Records contained in a dataset
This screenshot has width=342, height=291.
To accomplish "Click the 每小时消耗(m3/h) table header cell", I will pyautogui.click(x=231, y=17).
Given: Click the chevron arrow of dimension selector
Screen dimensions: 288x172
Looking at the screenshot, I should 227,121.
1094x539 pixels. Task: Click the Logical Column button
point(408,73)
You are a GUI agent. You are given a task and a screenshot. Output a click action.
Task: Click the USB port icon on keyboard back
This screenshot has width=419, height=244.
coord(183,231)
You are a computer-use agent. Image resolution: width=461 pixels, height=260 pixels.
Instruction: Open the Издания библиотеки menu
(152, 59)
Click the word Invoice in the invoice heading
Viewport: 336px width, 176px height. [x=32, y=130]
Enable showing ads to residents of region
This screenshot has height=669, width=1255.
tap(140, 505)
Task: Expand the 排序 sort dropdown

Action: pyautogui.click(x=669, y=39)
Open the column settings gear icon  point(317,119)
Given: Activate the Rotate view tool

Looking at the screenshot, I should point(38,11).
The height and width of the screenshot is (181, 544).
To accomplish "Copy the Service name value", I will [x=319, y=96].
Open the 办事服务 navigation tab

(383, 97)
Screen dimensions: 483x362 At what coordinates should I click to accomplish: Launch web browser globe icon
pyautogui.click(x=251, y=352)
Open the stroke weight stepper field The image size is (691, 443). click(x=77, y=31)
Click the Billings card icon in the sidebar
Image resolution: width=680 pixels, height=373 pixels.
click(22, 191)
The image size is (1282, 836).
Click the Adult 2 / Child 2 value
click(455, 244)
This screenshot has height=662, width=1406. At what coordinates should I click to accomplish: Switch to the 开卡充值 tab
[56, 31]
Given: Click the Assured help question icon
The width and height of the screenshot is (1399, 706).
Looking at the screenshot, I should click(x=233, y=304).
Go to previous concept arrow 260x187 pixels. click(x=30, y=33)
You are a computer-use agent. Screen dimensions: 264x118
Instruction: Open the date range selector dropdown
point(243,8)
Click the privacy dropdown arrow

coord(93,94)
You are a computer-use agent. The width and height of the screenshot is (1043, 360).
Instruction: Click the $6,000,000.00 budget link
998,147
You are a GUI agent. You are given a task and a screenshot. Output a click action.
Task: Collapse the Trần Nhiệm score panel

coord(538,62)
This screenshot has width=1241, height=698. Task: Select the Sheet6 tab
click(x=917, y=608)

■ **WHAT THE EXERCISE ASKS**:
Return each entry above exactly, leaving none out.

■ **ANSWER SPACE**:
This screenshot has width=342, height=291.
To accomplish "Click the 每小时消耗(m3/h) table header cell", I will pyautogui.click(x=231, y=17).
Given: Click the chevron arrow of dimension selector
Screen dimensions: 288x172
Looking at the screenshot, I should 227,121.
1094x539 pixels. Task: Click the Logical Column button
point(408,73)
You are a GUI agent. You are given a task and a screenshot. Output a click action.
Task: Click the USB port icon on keyboard back
This screenshot has width=419, height=244.
coord(183,231)
You are a computer-use agent. Image resolution: width=461 pixels, height=260 pixels.
Instruction: Open the Издания библиотеки menu
(152, 59)
Click the word Invoice in the invoice heading
Viewport: 336px width, 176px height. [x=32, y=130]
Enable showing ads to residents of region
This screenshot has height=669, width=1255.
tap(140, 505)
Task: Expand the 排序 sort dropdown

Action: pyautogui.click(x=669, y=39)
Open the column settings gear icon  point(317,119)
Given: Activate the Rotate view tool

Looking at the screenshot, I should point(38,11).
The height and width of the screenshot is (181, 544).
To accomplish "Copy the Service name value", I will [x=319, y=96].
Open the 办事服务 navigation tab

(383, 97)
Screen dimensions: 483x362 At what coordinates should I click to accomplish: Launch web browser globe icon
pyautogui.click(x=251, y=352)
Open the stroke weight stepper field The image size is (691, 443). click(x=77, y=31)
Click the Billings card icon in the sidebar
Image resolution: width=680 pixels, height=373 pixels.
click(22, 191)
The image size is (1282, 836).
Click the Adult 2 / Child 2 value
click(455, 244)
This screenshot has height=662, width=1406. At what coordinates should I click to accomplish: Switch to the 开卡充值 tab
[56, 31]
Given: Click the Assured help question icon
The width and height of the screenshot is (1399, 706).
Looking at the screenshot, I should click(x=233, y=304).
Go to previous concept arrow 260x187 pixels. click(x=30, y=33)
You are a computer-use agent. Screen dimensions: 264x118
Instruction: Open the date range selector dropdown
point(243,8)
Click the privacy dropdown arrow

coord(93,94)
You are a computer-use agent. The width and height of the screenshot is (1043, 360).
Instruction: Click the $6,000,000.00 budget link
998,147
You are a GUI agent. You are given a task and a screenshot. Output a click action.
Task: Collapse the Trần Nhiệm score panel

coord(538,62)
This screenshot has width=1241, height=698. Task: Select the Sheet6 tab
click(x=917, y=608)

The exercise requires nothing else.